From the listing below, copy only the lines running from the line that contains "Viewport: 1536px width, 715px height." to the line that contains "Given: Click the plus icon to add a database", both included.

=== Begin Enclosure ===

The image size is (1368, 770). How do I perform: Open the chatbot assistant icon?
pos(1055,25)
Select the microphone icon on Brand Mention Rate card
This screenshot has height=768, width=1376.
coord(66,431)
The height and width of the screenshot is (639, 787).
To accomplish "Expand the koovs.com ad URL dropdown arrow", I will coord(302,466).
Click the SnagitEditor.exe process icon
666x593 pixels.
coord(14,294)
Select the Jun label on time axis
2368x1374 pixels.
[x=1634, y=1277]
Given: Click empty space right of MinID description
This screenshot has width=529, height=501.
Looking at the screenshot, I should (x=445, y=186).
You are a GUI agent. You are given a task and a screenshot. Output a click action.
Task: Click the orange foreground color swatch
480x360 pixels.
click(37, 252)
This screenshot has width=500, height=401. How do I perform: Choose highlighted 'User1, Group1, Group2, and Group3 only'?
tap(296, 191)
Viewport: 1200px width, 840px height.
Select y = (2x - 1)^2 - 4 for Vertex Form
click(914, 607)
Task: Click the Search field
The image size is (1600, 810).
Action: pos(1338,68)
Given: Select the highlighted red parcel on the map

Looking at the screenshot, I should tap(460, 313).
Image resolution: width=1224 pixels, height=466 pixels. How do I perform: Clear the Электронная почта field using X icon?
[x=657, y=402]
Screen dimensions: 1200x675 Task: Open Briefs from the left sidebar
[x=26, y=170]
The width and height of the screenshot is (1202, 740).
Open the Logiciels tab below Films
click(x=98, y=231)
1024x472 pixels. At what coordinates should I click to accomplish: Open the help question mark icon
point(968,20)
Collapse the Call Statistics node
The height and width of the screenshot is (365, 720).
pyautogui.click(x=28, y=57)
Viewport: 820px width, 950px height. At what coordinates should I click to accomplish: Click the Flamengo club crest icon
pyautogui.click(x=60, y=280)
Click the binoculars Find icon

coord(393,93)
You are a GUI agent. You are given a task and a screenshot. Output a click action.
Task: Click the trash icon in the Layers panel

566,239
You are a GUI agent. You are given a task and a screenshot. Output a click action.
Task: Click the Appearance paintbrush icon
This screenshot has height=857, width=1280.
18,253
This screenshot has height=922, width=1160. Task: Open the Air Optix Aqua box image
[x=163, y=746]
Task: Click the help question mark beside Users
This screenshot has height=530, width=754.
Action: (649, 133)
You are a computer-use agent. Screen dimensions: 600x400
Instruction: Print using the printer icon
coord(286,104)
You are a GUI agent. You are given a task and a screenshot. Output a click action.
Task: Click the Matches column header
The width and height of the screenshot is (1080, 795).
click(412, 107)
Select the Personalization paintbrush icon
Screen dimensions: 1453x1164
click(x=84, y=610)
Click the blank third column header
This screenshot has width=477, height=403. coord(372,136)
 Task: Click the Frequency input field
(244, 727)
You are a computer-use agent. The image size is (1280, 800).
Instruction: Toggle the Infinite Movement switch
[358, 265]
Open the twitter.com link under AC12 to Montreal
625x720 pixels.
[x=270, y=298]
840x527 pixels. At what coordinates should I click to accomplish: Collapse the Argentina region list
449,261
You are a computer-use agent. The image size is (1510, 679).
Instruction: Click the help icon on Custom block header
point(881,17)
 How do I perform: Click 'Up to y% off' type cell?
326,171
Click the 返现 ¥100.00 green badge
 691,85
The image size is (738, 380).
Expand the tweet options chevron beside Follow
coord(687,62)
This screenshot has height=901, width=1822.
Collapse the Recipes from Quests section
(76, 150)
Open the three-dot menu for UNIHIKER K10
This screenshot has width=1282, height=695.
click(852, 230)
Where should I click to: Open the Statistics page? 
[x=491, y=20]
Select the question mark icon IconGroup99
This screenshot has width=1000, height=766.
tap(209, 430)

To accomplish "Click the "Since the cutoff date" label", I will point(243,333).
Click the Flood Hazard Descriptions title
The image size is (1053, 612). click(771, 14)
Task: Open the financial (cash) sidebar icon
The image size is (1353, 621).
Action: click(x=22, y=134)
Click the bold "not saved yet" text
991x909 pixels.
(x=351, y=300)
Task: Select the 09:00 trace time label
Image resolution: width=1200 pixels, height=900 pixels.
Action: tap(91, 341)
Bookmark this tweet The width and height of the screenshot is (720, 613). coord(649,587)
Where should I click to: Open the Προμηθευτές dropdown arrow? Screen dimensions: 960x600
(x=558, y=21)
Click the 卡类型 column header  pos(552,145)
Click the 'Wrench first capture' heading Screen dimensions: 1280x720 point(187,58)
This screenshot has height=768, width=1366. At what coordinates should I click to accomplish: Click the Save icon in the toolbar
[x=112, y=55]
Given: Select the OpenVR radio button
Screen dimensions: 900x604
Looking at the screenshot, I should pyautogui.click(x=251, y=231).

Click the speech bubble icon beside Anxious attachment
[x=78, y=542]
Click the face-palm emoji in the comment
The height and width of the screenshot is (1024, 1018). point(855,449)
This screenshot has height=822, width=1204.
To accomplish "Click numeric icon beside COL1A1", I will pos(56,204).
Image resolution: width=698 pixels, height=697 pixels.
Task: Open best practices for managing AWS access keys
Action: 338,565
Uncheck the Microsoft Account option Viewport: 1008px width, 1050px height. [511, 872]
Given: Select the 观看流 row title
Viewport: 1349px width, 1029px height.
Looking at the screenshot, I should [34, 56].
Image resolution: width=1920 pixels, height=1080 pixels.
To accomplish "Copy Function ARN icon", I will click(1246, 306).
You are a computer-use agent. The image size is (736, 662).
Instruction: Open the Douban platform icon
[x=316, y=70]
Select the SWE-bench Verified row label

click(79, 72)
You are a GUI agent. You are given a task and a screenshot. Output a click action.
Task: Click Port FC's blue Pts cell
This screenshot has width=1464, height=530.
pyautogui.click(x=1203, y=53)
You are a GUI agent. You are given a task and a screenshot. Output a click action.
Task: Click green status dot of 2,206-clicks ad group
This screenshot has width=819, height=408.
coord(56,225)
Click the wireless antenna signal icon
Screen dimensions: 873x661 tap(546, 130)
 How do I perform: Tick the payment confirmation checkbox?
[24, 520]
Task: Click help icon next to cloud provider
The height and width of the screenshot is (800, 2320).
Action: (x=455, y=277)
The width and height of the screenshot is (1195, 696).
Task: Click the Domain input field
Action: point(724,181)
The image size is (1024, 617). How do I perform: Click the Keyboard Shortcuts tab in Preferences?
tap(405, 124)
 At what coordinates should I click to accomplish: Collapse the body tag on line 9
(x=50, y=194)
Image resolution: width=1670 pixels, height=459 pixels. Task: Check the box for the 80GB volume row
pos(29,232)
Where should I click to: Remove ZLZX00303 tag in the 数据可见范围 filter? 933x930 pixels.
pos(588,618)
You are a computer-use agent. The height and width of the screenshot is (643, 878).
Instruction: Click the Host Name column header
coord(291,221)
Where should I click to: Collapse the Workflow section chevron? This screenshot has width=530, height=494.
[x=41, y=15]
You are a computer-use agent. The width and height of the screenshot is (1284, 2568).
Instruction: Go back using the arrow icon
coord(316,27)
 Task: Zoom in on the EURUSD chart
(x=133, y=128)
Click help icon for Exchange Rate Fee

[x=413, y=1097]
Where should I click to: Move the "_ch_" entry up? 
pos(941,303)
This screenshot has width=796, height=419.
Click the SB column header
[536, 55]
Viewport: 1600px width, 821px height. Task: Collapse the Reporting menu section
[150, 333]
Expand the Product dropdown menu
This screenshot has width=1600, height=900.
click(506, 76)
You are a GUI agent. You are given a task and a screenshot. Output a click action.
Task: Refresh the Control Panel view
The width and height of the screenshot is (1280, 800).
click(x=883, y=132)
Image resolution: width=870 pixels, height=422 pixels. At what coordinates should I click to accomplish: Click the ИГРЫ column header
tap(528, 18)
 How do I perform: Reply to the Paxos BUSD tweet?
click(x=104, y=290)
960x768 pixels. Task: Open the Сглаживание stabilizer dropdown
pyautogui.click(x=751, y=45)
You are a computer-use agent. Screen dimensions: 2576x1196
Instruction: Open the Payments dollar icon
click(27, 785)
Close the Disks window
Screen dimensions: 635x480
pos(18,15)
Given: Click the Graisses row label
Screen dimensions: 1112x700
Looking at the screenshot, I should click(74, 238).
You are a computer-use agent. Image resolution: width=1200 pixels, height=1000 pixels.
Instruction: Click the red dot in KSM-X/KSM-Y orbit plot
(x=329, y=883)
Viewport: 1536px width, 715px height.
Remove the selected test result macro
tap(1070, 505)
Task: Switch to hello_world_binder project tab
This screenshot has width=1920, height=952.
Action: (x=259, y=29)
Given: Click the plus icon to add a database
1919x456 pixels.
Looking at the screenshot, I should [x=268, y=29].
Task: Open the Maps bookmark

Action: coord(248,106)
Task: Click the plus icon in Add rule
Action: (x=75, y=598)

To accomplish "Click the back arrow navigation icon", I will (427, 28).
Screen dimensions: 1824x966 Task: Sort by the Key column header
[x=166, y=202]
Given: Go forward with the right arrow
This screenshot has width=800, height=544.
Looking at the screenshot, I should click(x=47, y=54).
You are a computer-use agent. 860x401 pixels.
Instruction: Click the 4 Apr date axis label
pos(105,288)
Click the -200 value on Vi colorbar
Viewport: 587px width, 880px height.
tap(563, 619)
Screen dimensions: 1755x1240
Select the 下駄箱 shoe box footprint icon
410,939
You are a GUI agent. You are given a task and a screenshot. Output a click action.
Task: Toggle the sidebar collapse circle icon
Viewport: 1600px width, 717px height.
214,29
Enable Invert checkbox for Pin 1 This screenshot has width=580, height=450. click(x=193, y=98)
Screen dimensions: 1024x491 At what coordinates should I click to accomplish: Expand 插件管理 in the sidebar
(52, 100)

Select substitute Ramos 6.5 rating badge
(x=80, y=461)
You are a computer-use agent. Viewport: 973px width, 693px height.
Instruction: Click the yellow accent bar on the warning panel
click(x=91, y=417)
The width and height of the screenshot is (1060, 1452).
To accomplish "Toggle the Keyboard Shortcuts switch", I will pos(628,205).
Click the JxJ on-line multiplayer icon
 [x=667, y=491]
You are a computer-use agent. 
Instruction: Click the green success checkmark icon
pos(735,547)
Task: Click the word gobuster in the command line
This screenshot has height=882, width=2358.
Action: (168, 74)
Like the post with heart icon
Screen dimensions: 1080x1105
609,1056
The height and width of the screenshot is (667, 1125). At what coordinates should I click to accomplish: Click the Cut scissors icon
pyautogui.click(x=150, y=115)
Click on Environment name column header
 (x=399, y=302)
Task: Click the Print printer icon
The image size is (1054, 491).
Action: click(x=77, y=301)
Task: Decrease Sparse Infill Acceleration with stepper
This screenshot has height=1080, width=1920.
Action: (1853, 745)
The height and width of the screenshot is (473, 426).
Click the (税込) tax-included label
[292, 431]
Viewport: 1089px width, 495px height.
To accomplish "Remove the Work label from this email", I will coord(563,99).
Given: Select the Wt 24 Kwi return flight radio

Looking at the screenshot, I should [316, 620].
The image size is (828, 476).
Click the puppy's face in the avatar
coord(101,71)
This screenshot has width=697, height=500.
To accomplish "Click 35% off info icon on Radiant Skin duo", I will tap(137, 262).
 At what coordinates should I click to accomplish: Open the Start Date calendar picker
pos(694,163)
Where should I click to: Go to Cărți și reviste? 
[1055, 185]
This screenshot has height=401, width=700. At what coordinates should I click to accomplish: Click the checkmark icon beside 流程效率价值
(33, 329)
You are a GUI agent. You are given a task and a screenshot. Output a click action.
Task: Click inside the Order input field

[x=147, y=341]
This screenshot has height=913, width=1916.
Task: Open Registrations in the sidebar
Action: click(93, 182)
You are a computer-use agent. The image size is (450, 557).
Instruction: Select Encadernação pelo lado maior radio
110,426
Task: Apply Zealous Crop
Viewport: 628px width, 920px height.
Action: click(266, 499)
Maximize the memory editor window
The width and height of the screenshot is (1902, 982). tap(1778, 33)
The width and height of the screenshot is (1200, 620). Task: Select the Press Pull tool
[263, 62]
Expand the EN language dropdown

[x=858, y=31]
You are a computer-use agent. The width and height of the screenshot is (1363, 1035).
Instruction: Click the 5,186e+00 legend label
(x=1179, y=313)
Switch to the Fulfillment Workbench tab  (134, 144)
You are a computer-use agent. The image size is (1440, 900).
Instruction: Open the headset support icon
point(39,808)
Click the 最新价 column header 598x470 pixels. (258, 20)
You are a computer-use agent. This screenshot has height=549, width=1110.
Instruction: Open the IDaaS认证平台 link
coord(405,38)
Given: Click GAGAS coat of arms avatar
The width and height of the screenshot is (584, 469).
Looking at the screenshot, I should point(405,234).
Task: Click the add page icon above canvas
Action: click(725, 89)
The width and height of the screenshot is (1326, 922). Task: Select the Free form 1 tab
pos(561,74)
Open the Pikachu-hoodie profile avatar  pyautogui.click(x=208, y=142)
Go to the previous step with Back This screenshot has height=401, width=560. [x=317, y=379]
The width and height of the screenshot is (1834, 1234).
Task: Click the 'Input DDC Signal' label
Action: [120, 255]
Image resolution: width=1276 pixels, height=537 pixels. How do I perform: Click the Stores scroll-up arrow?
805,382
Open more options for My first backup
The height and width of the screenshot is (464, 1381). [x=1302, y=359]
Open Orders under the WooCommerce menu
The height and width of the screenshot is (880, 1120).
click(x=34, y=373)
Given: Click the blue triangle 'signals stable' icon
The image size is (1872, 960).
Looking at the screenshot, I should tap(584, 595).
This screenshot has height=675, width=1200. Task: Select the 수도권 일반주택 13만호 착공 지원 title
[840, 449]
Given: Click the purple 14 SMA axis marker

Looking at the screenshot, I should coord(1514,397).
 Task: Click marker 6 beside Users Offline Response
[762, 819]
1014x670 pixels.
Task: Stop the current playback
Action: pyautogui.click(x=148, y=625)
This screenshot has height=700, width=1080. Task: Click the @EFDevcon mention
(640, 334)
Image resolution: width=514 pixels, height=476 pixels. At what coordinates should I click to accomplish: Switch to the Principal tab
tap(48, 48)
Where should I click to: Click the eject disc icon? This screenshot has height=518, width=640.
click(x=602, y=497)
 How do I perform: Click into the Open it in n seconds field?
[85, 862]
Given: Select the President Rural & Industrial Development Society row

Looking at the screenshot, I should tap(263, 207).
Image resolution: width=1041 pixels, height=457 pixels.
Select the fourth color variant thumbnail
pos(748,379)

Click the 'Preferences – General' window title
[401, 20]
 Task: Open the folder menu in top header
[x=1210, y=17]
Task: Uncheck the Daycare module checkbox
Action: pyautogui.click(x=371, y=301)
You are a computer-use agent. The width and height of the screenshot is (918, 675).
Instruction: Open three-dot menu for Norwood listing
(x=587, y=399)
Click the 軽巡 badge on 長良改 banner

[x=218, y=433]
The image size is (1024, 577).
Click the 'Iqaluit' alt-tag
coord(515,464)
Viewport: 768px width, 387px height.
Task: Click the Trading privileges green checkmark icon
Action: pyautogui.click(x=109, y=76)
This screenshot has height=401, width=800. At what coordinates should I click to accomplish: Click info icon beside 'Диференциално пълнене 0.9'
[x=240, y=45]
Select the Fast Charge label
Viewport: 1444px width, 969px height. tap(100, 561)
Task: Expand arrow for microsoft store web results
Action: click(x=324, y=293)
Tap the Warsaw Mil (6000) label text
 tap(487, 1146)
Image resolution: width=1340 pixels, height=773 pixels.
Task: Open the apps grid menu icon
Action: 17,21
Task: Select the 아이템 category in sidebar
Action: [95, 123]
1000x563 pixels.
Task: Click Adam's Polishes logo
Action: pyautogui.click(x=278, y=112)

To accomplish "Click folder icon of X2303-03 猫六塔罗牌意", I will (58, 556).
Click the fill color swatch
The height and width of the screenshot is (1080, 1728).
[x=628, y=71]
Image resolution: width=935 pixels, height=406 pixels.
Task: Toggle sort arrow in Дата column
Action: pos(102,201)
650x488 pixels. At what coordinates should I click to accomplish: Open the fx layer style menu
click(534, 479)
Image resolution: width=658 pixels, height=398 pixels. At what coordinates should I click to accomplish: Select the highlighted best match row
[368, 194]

=== End Enclosure ===

• Completed exercise
Viewport: 1536px width, 715px height.
Remove the selected test result macro
tap(1070, 505)
Task: Switch to hello_world_binder project tab
This screenshot has width=1920, height=952.
Action: (x=259, y=29)
Given: Click the plus icon to add a database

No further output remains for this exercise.